Be Intentional with Your Prompts

Make sure your writing prompts are specific and tailored to the course materials that you teach from. Using unique prompts that require citation of specific course readings or lecture materials can make A.I. less useful and more noticeable. While generative AI are likely able to create a response to any question you ask, answering complex questions requires a level of nuance that an essay created on a generative AI will miss. This resource from UCF provides a wide variety of specific strategies that you can use to neutralize the impact of the software.

Grading with Intent and Practice

In addition to creating unique writing prompts, it is important to think carefully about how you will grade student work. Grading the student on their writing quality, nuanced approach to the subject, their personal viewpoint, citation style, and other specific characteristics required by your prompt or discipline often requires more than generative AI can currently create. In addition, carefully examine any references used. Generative AI often misuses references or makes them up entirely, so inappropriate references can be a sign students might be assisted by generative AI. Remember though that just because a paper might be missing specific characteristics or have incorrect references does not mean it was created by an A.I. It often just means the student has learning opportunities to develop their craft, so think carefully before accusing students of having used AI.

Teaching How to Write

Students come to our courses with a wide range of writing ability. If you assume they are already effective writers and expect highly polished written work on every assignment, students that are still developing their skills may be particularly hesitant to turn in work they have produced. When you are requiring your students to write essays, think of it as an invitation for them to learn writing from you. Allowing students to write multiple drafts and revise work based on feedback requires them to demonstrate their own writing ability. Even if they may have started with a draft that used AI assistance, the final product ends up being their own work conveying ideas they developed.

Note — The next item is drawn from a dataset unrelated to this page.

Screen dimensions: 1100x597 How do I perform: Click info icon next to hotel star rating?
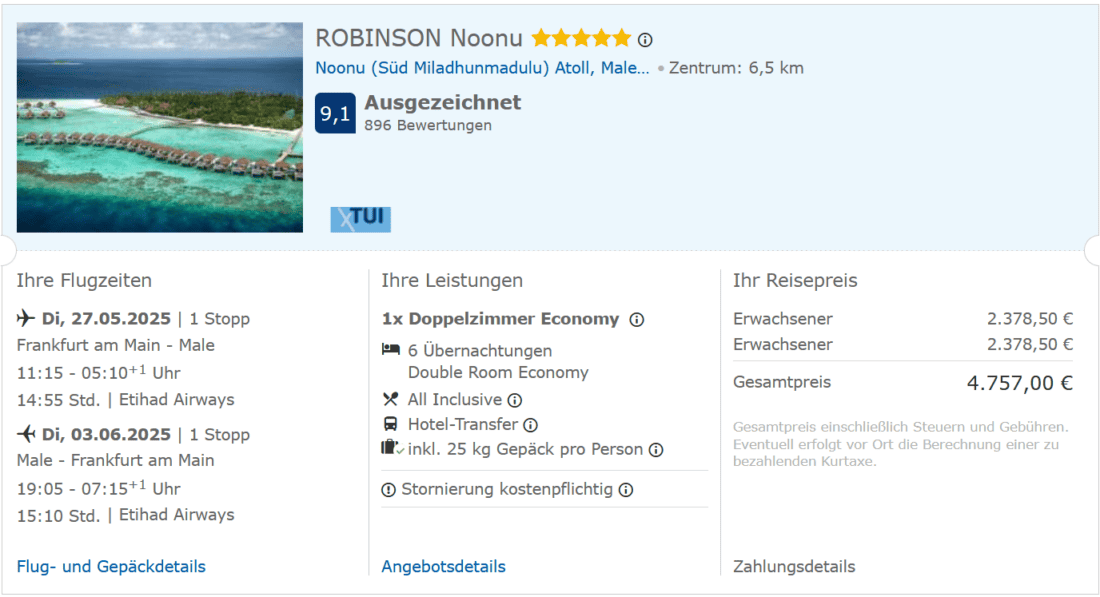[645, 40]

Consider Other Forms of Assessment

There are a variety of different assessment types available beyond essay writing, so a final option is to consider whether an alternative form of assessment may be more appropriate for demonstrating your intended learning outcomes. If you are interested in exploring the different options available, the CTT has created this Classroom Assessment Explorer. The explorer covers a range of techniques from large projects like portfolios to quick little assessments that can gauge the learning progress of your students in real-time.

Assessment Related Resources

Was this page helpful?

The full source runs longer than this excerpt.